- From: Jean-Jacques Moreau <moreau@crf.canon.fr>
- Date: Wed, 04 Apr 2001 14:21:46 +0200
- To: Mark Jones <jones@research.att.com>
- CC: hugo@w3.org, xml-dist-app@w3.org
Mark, Catching up on this one... R802 may indeed lead to some representation that physically partitions the message, and header/body is one such representation; but then it only helps the final receiver "process XMLP blocks intended for them without processing the entire message", *not* the intermediaries. And I agree with you, "what if header blocks reference body blocks"? A solution that comes to mind is to order blocks, so that blocks targeted at the same... thing... (waiting for a conscencus here) are contiguous.

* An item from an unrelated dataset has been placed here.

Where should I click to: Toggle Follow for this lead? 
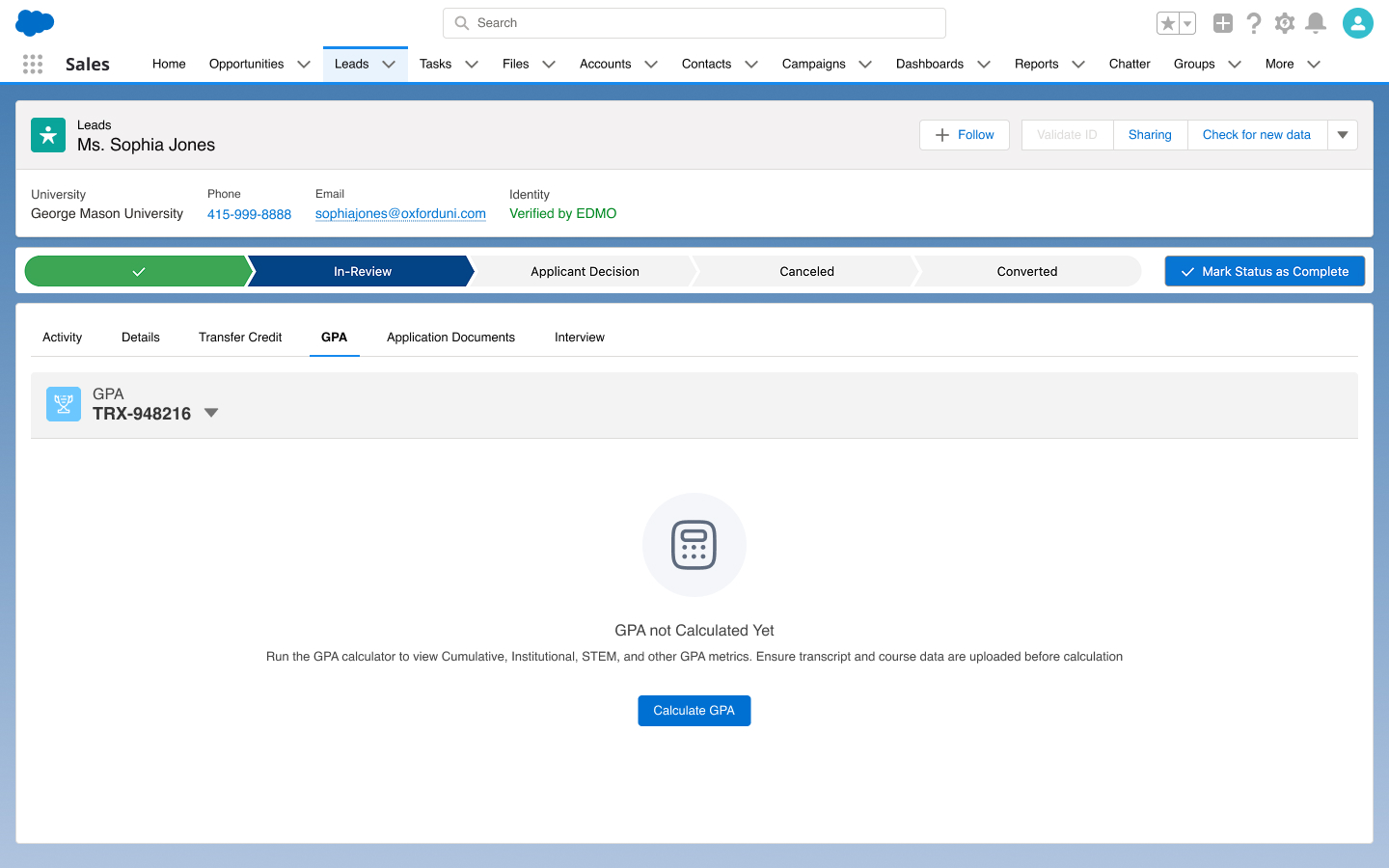point(964,135)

But then the order for one intermediary may not be optimal for another intermediary. (And besides, I think there is a conscencus that the ordering of blocks is semantically important, and so it may not be changed lightly!) Jean-Jacques. Mark Jones wrote: > Hugo Hass wrote: > The whole point about this body/header difference was that carrying > out the "body" semantics did not require a different element and that > it could be done with a single element and attributes. > > I still believe that, as Jean-Jacques suggested, it makes more sense > to use only one element. > > I like the elegance of a single construct (block), perhaps nested > inside a grouping elements (Blocks??). Henrik points out that there > is a requirement, however, R802, that may lead to some representation > that physically partitions the message: > > R802 -- XMLP must also enable processing intermediaries to locate > and process XMLP blocks intended for them without processing the > entire message. > > I'm not sure what representations might satisfy this. Also, I am not > sure how this requirement squares with the possibility of forward > references using the id/href mechanism. What if header blocks > reference body blocks?